Texte d'étude.

/---

Entre le moyen Seul à savoir et Les fantômes d’Eden, il s’écoule quatre ans. Quatre ans durant lesquels Patrick Bauwen peaufine son nouveau roman, avec un soin inédit qui enveloppe chaque mot, chaque scène, chaque détail, chaque pensée du héros – Paul Becker, de retour après sa plongée en enfer racontée dans Monster.


Pour moi, sans hésitation, il s’agit du polar le plus réussi de Patrick Bauwen à ce jour. La métamorphose est même stupéfiante par rapport aux trois précédents, surtout du point de vue du style. Ici, l’écriture est totalement maîtrisée, d’une sobriété magnifique qui permet à l’auteur d’aller au cœur des émotions, ce qui ressort particulièrement dans les superbes chapitres racontant l’enfance de Paul Becker et ses amis ; l’ombre du Stephen King de Ça ou Stand by me, référence absolue du roman d’enfance, plane avec bienveillance sur le livre, intégrant joyeusement le lecteur dans la petite bande de copains dès les premières pages qui leur sont consacrées.

\---

Action requise A.
Recopiez le passage de la critique des Fantômes d'Eden situé entre « Entre le moyen » et « racontée dans Monster. », ces deux extraits inclus.
Action requise B.
D'après la critique des Fantômes d'Eden, combien de temps s'écoule entre Seul à savoir et Les fantômes d'Eden ?
Les lignes qui viennent ensuite forment un matériau à part, sans lien avec la critique des Fantômes d'Eden.

Données affichées.
/---

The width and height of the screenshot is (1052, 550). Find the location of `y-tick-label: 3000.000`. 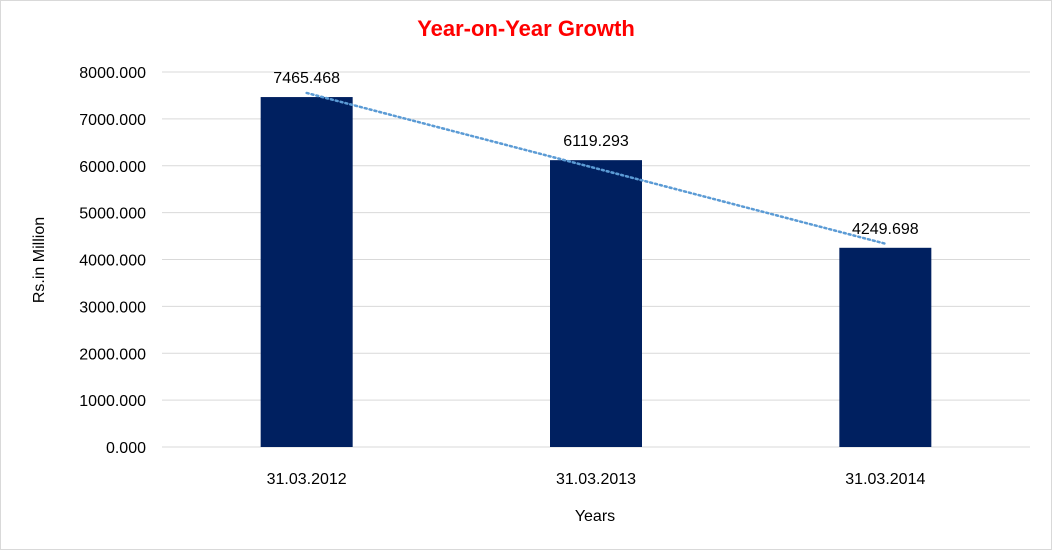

\---

Réponse attendue A.
Entre le moyen Seul à savoir et Les fantômes d’Eden, il s’écoule quatre ans. Quatre ans durant lesquels Patrick Bauwen peaufine son nouveau roman, avec un soin inédit qui enveloppe chaque mot, chaque scène, chaque détail, chaque pensée du héros – Paul Becker, de retour après sa plongée en enfer racontée dans Monster.

Réponse attendue B.
Quatre ans.